Both, typical moves of Zog after having gained the construction of the complex and the irreversible commitment of the Italians to other promised investments.
However, Zog’s actions angered the Italians, who were also faced with a sudden international development, Germany and Austria’s unification. The great investment over two decades in an attempt to turn Albania into Italian “land” was being jeopardized by Hitler who was believed would extend his influence over the former Austro-Hungarian empire and, consequently, over the stubborn Albanian king.
For this reason, Count Ciano decided to confront Zog directly. He agreed to serve as witness in King Zog’s marriage to Geraldine. During the wedding, Ciano took offense at Zog’s sisters pointing out that their brother did not marry an Italian maid.
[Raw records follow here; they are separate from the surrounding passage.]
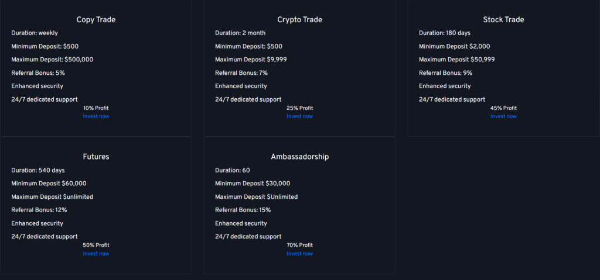Click Copy Trade's Duration: weekly line
600x280 pixels.
[x=35, y=33]
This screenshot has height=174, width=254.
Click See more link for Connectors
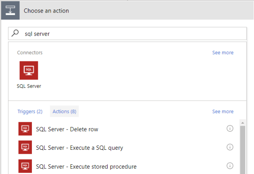click(223, 52)
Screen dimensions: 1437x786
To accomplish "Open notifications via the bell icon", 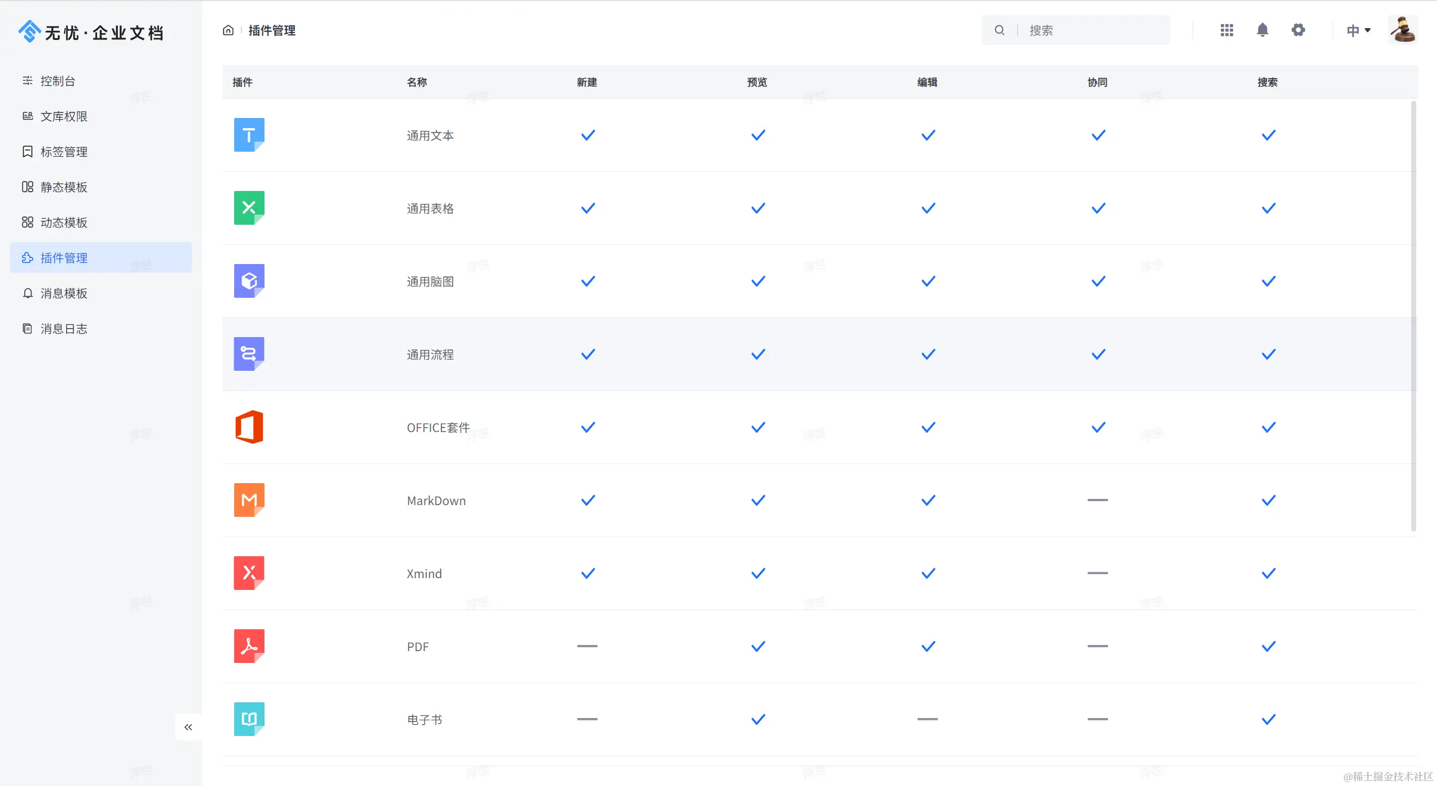I will point(1262,30).
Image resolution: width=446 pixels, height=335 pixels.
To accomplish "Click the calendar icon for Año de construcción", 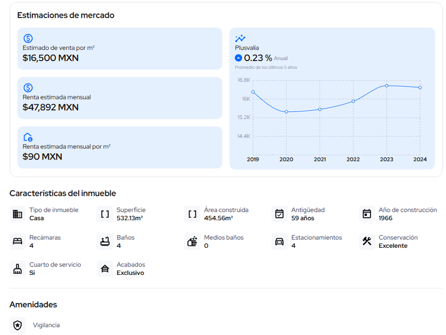I will coord(367,214).
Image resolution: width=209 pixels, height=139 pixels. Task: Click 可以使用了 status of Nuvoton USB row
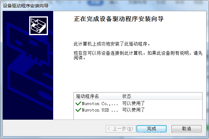133,110
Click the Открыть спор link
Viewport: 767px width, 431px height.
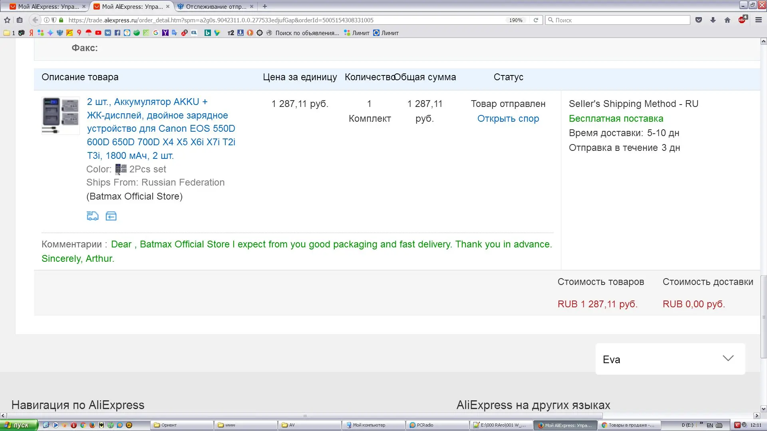pyautogui.click(x=508, y=119)
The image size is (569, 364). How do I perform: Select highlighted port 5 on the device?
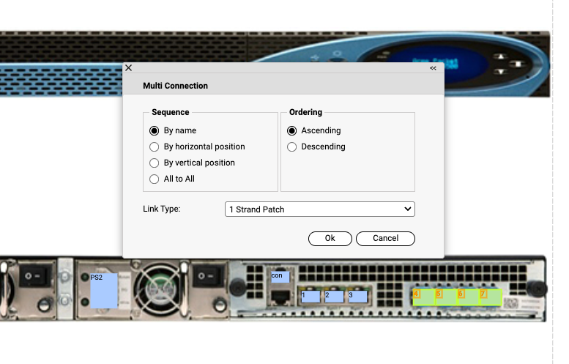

Moreover, Austrian hegemony visibly manifested in King Zog’s tastes, the freedom Zog’s sisters had in confronting him, and the possibility of Austrian influence being restored in the Balkans via the Germans “infuriated” Ciano.
A day after the wedding, Ciano insisted on a meeting with King Zog, who, although on his honeymoon, received the Italian foreign minister at his holiday villa in Durres.
The meeting only added to the minister’s suspicions. The 20-year Italian investment in Albania seemed to be going to waste. In his diary, Ciano noted that he was leaving Albania with the conviction that”a radical solution for Albania” was now needed.
Upon his arrival in Rome, he had his first meeting with Benito Mussolini. Ciano gave his impressions and demanded a total shift of policy towards Albania, even offering war as an option.
With the unification of Austria and Germany, Ciano believed that German penetration in the Balkans was only a matter of time, and even believed that, in Albania, this penetration had already started with the most special present at Zog’s wedding, an impressive Mercedes, which the German dictator Adolf Hitler had gifted to Zog.
Ciano left Musolini with a piece of copper, recently discovered by excavations in Lezha, telling him: “Behold, the figs of Cartagena”, a metaphor from ancient Rome to show how close the enemy was.
On the other hand, Mussolini’s son-in-law could not stand the fact that Zog spoke German, ordered his clothing from Vienna, and was surrounded by Viennese furniture.
A few days after returning from Tirana, Ciano drafted a formal memorandum requesting the complete annexation of Albania.
The rest of the story is familiar. Italian fascists invaded Albania on April 7, 1939.
Zogu left Albania without seeing the completion of the complex of the Albanian-Italian Skanderbeg square complex, nor that of the new Royal Palace, realized by the same architect.
The construction of the first contemporary theater in Albania came to an end with the end of Zog’s reign in Albania.